# Aim
Transcribe the Smith-Madrone wine text below word for word, in full.

# Text passage
Tradition on Spring Mountain – The Wines of Smith-Madrone
This past July, I was lucky enough to visit a few winemaking areas in California. My trip stretched from Table Mountain in Santa Cruz to vineyards hidden in the trees of Mount Veeder. It was an eye-opening experience in many ways – I had never visited the California wine country, having never made it out of San Francisco when visiting the area. Though it was my first time into the vineyards of California, I have been to vineyards throughout Spain and France. And while the iconic regions of Burgundy, Champagne, Rioja and the Ribera del Duero left an indelible impression on me, I felt completely connected to the vineyards of California. Perhaps it was the walk from Sky Vineyards to Mayacamas Winery on Mount Veeder. Or maybe it feeling the dirt of Old Hill Ranch in Sonoma passing through my fingers. Maybe it was these and countless other encounters with the vines, wine makers and vineyards that has me thinking that I might focus my attention on the wines of California for awhile.
I’ve certainly been drinking more California wine since my trip, both in an effort to understand the differences in styles produced throughout the countless viticultural areas and the rich history that the Golden State has to offer consumers and wine inspirers alike. And one quiet, secluded mountain left a lasting impression on my notes and wine psyche as I visited winemakers throughout the North Coast – Spring Mountain.

Entries on target coordinates:
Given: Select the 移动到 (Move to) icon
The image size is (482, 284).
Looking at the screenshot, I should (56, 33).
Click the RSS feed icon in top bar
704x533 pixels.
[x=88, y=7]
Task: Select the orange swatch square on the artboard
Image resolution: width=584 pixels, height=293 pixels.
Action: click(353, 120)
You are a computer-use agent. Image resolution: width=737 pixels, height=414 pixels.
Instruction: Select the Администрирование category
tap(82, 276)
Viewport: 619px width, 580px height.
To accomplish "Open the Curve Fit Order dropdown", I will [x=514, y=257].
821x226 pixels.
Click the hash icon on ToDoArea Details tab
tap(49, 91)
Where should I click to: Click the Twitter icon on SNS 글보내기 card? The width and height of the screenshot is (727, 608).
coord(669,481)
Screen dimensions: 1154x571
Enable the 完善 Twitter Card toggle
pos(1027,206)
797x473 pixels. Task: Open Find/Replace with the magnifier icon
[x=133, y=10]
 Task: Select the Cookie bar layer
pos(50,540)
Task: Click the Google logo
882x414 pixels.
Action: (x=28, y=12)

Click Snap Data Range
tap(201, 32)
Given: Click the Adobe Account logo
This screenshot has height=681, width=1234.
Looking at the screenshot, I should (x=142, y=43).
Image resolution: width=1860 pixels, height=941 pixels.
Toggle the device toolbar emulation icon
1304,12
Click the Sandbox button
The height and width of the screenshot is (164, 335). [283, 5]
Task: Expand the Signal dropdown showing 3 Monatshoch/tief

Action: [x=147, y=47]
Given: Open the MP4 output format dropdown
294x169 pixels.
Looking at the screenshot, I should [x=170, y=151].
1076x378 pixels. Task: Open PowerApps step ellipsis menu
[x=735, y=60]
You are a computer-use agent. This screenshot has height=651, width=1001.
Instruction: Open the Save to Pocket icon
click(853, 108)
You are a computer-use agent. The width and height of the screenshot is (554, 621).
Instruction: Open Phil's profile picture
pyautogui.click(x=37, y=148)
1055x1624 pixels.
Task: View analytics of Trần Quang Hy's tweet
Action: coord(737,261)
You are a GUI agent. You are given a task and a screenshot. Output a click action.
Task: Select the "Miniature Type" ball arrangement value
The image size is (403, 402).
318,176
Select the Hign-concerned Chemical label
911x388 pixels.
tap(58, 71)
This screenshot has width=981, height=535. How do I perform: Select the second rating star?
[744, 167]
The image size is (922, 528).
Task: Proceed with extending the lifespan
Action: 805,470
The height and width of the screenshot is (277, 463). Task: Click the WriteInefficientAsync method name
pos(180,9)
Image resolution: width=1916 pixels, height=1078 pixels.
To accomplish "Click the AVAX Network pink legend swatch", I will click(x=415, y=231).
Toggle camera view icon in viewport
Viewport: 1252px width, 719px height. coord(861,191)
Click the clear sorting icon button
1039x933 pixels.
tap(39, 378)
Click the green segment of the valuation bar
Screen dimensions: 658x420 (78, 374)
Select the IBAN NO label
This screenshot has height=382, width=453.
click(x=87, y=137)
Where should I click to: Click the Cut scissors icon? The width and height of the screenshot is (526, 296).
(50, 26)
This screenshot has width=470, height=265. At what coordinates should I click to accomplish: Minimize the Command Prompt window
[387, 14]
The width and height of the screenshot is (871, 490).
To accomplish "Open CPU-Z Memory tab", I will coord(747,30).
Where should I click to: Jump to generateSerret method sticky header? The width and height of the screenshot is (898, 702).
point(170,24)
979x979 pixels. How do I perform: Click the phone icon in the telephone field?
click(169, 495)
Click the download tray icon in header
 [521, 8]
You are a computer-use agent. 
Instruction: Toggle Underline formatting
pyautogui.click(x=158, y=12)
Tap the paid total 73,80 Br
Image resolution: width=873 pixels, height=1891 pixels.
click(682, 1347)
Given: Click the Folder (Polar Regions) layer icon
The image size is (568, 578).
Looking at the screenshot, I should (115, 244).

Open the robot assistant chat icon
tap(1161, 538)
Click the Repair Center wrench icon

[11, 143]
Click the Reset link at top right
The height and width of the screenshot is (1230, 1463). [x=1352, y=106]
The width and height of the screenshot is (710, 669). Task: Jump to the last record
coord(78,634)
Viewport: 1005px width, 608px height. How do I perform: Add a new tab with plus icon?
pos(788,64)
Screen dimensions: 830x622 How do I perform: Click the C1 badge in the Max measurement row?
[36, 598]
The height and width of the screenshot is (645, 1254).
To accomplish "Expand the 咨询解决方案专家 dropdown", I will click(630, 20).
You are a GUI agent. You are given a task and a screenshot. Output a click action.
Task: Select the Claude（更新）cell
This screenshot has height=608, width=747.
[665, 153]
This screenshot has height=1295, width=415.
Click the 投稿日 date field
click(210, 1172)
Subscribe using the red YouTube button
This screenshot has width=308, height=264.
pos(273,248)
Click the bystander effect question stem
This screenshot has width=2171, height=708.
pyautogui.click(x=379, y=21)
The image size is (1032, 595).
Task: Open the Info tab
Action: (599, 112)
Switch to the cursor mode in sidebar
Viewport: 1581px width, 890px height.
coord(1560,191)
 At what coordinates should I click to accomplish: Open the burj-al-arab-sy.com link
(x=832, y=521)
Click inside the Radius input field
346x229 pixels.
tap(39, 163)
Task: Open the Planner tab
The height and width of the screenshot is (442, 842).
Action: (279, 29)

# Exercise result
Tradition on Spring Mountain – The Wines of Smith-Madrone
This past July, I was lucky enough to visit a few winemaking areas in California. My trip stretched from Table Mountain in Santa Cruz to vineyards hidden in the trees of Mount Veeder. It was an eye-opening experience in many ways – I had never visited the California wine country, having never made it out of San Francisco when visiting the area. Though it was my first time into the vineyards of California, I have been to vineyards throughout Spain and France. And while the iconic regions of Burgundy, Champagne, Rioja and the Ribera del Duero left an indelible impression on me, I felt completely connected to the vineyards of California. Perhaps it was the walk from Sky Vineyards to Mayacamas Winery on Mount Veeder. Or maybe it feeling the dirt of Old Hill Ranch in Sonoma passing through my fingers. Maybe it was these and countless other encounters with the vines, wine makers and vineyards that has me thinking that I might focus my attention on the wines of California for awhile.
I’ve certainly been drinking more California wine since my trip, both in an effort to understand the differences in styles produced throughout the countless viticultural areas and the rich history that the Golden State has to offer consumers and wine inspirers alike. And one quiet, secluded mountain left a lasting impression on my notes and wine psyche as I visited winemakers throughout the North Coast – Spring Mountain.